**Objective:**
Rewrite every line of the material below as a JSON list of strings, with one string per line and blank lines omitted.

**Record list:**

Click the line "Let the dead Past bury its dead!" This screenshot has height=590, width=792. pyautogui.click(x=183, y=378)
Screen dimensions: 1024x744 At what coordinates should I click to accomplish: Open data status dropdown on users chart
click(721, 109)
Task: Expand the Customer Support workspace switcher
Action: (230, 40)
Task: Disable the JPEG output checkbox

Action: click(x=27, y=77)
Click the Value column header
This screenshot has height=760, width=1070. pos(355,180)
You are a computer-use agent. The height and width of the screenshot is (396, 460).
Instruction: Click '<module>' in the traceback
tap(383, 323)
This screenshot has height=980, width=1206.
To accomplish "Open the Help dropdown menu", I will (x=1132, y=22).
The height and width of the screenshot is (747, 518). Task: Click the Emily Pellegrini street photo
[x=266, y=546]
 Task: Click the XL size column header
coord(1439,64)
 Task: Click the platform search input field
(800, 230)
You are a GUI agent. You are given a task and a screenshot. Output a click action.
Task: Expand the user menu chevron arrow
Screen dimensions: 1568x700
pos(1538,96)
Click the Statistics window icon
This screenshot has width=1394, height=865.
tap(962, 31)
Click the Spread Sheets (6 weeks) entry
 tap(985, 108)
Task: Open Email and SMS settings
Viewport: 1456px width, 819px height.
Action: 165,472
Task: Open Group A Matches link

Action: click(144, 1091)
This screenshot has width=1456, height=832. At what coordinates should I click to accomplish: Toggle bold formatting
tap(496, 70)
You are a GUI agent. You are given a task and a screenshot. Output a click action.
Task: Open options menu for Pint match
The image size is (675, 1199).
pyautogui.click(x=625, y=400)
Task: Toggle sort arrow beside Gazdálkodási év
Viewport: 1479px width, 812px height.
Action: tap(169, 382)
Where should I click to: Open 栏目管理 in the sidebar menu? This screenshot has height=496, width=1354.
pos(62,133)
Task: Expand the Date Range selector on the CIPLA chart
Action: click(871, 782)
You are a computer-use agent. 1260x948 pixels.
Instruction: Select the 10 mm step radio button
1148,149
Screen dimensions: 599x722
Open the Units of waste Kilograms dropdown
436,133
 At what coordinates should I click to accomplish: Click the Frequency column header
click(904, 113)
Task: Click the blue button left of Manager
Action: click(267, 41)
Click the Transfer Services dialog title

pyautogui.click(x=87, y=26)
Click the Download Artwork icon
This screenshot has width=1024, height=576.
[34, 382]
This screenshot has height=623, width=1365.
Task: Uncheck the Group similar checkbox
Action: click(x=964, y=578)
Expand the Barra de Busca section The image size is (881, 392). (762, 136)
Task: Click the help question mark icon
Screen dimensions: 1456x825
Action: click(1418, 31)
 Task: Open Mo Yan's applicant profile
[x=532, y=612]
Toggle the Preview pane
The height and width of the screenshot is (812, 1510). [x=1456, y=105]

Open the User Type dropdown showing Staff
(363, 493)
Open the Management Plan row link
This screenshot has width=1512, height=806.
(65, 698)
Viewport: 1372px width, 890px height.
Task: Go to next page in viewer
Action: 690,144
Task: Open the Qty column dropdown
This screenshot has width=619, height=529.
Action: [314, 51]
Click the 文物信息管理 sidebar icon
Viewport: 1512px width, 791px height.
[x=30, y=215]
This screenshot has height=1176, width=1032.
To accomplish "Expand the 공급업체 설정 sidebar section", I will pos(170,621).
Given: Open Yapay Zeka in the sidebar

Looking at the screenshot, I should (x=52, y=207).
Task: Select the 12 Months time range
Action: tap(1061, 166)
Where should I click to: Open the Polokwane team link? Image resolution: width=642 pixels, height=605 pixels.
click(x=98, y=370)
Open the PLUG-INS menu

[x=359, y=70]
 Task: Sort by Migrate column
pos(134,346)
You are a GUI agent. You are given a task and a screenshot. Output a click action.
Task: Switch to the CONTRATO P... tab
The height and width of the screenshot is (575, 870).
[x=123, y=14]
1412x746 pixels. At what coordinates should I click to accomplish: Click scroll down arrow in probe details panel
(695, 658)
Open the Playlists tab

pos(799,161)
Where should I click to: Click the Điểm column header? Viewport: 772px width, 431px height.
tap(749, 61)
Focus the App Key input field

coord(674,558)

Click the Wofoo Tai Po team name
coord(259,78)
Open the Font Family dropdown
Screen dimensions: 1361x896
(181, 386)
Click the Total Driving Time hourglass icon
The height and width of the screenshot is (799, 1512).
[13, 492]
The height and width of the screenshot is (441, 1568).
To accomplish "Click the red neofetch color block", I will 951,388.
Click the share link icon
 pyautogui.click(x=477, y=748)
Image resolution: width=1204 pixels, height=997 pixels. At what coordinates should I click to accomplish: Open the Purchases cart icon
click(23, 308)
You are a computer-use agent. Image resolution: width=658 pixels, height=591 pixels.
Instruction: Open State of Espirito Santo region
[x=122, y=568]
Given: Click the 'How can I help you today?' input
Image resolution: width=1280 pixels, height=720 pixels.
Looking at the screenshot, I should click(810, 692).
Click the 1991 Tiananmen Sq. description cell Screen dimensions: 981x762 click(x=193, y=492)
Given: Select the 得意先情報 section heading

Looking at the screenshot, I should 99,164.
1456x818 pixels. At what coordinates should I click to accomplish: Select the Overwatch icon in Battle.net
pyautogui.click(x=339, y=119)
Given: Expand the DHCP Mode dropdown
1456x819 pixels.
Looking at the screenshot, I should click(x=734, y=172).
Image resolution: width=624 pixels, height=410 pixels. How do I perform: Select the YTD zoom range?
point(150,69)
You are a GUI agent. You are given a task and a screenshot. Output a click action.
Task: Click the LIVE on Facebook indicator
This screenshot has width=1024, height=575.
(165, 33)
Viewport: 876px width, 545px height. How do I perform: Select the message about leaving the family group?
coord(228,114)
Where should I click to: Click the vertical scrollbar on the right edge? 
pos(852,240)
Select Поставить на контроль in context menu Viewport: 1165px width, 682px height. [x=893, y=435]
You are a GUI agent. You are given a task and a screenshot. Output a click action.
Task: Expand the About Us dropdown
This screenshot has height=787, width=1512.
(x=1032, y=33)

**Response to the exercise:**
[
  "Click the line \"Let the dead Past bury its dead!\" This screenshot has height=590, width=792. pyautogui.click(x=183, y=378)",
  "Screen dimensions: 1024x744 At what coordinates should I click to accomplish: Open data status dropdown on users chart",
  "click(721, 109)",
  "Task: Expand the Customer Support workspace switcher",
  "Action: (230, 40)",
  "Task: Disable the JPEG output checkbox",
  "Action: click(x=27, y=77)",
  "Click the Value column header",
  "This screenshot has height=760, width=1070. pos(355,180)",
  "You are a computer-use agent. The height and width of the screenshot is (396, 460).",
  "Instruction: Click '<module>' in the traceback",
  "tap(383, 323)",
  "This screenshot has height=980, width=1206.",
  "To accomplish \"Open the Help dropdown menu\", I will (x=1132, y=22).",
  "The height and width of the screenshot is (747, 518). Task: Click the Emily Pellegrini street photo",
  "[x=266, y=546]",
  " Task: Click the XL size column header",
  "coord(1439,64)",
  " Task: Click the platform search input field",
  "(800, 230)",
  "You are a GUI agent. You are given a task and a screenshot. Output a click action.",
  "Task: Expand the user menu chevron arrow",
  "Screen dimensions: 1568x700",
  "pos(1538,96)",
  "Click the Statistics window icon",
  "This screenshot has width=1394, height=865.",
  "tap(962, 31)",
  "Click the Spread Sheets (6 weeks) entry",
  " tap(985, 108)",
  "Task: Open Email and SMS settings",
  "Viewport: 1456px width, 819px height.",
  "Action: 165,472",
  "Task: Open Group A Matches link",
  "Action: click(144, 1091)",
  "This screenshot has width=1456, height=832. At what coordinates should I click to accomplish: Toggle bold formatting",
  "tap(496, 70)",
  "You are a GUI agent. You are given a task and a screenshot. Output a click action.",
  "Task: Open options menu for Pint match",
  "The image size is (675, 1199).",
  "pyautogui.click(x=625, y=400)",
  "Task: Toggle sort arrow beside Gazdálkodási év",
  "Viewport: 1479px width, 812px height.",
  "Action: tap(169, 382)",
  "Where should I click to: Open 栏目管理 in the sidebar menu? This screenshot has height=496, width=1354.",
  "pos(62,133)",
  "Task: Expand the Date Range selector on the CIPLA chart",
  "Action: click(871, 782)",
  "You are a computer-use agent. 1260x948 pixels.",
  "Instruction: Select the 10 mm step radio button",
  "1148,149",
  "Screen dimensions: 599x722",
  "Open the Units of waste Kilograms dropdown",
  "436,133",
  " At what coordinates should I click to accomplish: Click the Frequency column header",
  "click(904, 113)",
  "Task: Click the blue button left of Manager",
  "Action: click(267, 41)",
  "Click the Transfer Services dialog title",
  "pyautogui.click(x=87, y=26)",
  "Click the Download Artwork icon",
  "This screenshot has width=1024, height=576.",
  "[34, 382]",
  "This screenshot has height=623, width=1365.",
  "Task: Uncheck the Group similar checkbox",
  "Action: click(x=964, y=578)",
  "Expand the Barra de Busca section The image size is (881, 392). (762, 136)",
  "Task: Click the help question mark icon",
  "Screen dimensions: 1456x825",
  "Action: click(1418, 31)",
  " Task: Open Mo Yan's applicant profile",
  "[x=532, y=612]",
  "Toggle the Preview pane",
  "The height and width of the screenshot is (812, 1510). [x=1456, y=105]",
  "Open the User Type dropdown showing Staff",
  "(363, 493)",
  "Open the Management Plan row link",
  "This screenshot has width=1512, height=806.",
  "(65, 698)",
  "Viewport: 1372px width, 890px height.",
  "Task: Go to next page in viewer",
  "Action: 690,144",
  "Task: Open the Qty column dropdown",
  "This screenshot has width=619, height=529.",
  "Action: [314, 51]",
  "Click the 文物信息管理 sidebar icon",
  "Viewport: 1512px width, 791px height.",
  "[x=30, y=215]",
  "This screenshot has height=1176, width=1032.",
  "To accomplish \"Expand the 공급업체 설정 sidebar section\", I will pos(170,621).",
  "Given: Open Yapay Zeka in the sidebar",
  "Looking at the screenshot, I should (x=52, y=207).",
  "Task: Select the 12 Months time range",
  "Action: tap(1061, 166)",
  "Where should I click to: Open the Polokwane team link? Image resolution: width=642 pixels, height=605 pixels.",
  "click(x=98, y=370)",
  "Open the PLUG-INS menu",
  "[x=359, y=70]",
  " Task: Sort by Migrate column",
  "pos(134,346)",
  "You are a GUI agent. You are given a task and a screenshot. Output a click action.",
  "Task: Switch to the CONTRATO P... tab",
  "The height and width of the screenshot is (575, 870).",
  "[x=123, y=14]",
  "1412x746 pixels. At what coordinates should I click to accomplish: Click scroll down arrow in probe details panel",
  "(695, 658)",
  "Open the Playlists tab",
  "pos(799,161)",
  "Where should I click to: Click the Điểm column header? Viewport: 772px width, 431px height.",
  "tap(749, 61)",
  "Focus the App Key input field",
  "coord(674,558)",
  "Click the Wofoo Tai Po team name",
  "coord(259,78)",
  "Open the Font Family dropdown",
  "Screen dimensions: 1361x896",
  "(181, 386)",
  "Click the Total Driving Time hourglass icon",
  "The height and width of the screenshot is (799, 1512).",
  "[13, 492]",
  "The height and width of the screenshot is (441, 1568).",
  "To accomplish \"Click the red neofetch color block\", I will 951,388.",
  "Click the share link icon",
  " pyautogui.click(x=477, y=748)",
  "Image resolution: width=1204 pixels, height=997 pixels. At what coordinates should I click to accomplish: Open the Purchases cart icon",
  "click(23, 308)",
  "You are a computer-use agent. Image resolution: width=658 pixels, height=591 pixels.",
  "Instruction: Open State of Espirito Santo region",
  "[x=122, y=568]",
  "Given: Click the 'How can I help you today?' input",
  "Image resolution: width=1280 pixels, height=720 pixels.",
  "Looking at the screenshot, I should click(810, 692).",
  "Click the 1991 Tiananmen Sq. description cell Screen dimensions: 981x762 click(x=193, y=492)",
  "Given: Select the 得意先情報 section heading",
  "Looking at the screenshot, I should 99,164.",
  "1456x818 pixels. At what coordinates should I click to accomplish: Select the Overwatch icon in Battle.net",
  "pyautogui.click(x=339, y=119)",
  "Given: Expand the DHCP Mode dropdown",
  "1456x819 pixels.",
  "Looking at the screenshot, I should click(x=734, y=172).",
  "Image resolution: width=624 pixels, height=410 pixels. How do I perform: Select the YTD zoom range?",
  "point(150,69)",
  "You are a GUI agent. You are given a task and a screenshot. Output a click action.",
  "Task: Click the LIVE on Facebook indicator",
  "This screenshot has width=1024, height=575.",
  "(165, 33)",
  "Viewport: 876px width, 545px height. How do I perform: Select the message about leaving the family group?",
  "coord(228,114)",
  "Where should I click to: Click the vertical scrollbar on the right edge? ",
  "pos(852,240)",
  "Select Поставить на контроль in context menu Viewport: 1165px width, 682px height. [x=893, y=435]",
  "You are a GUI agent. You are given a task and a screenshot. Output a click action.",
  "Task: Expand the About Us dropdown",
  "This screenshot has height=787, width=1512.",
  "(x=1032, y=33)"
]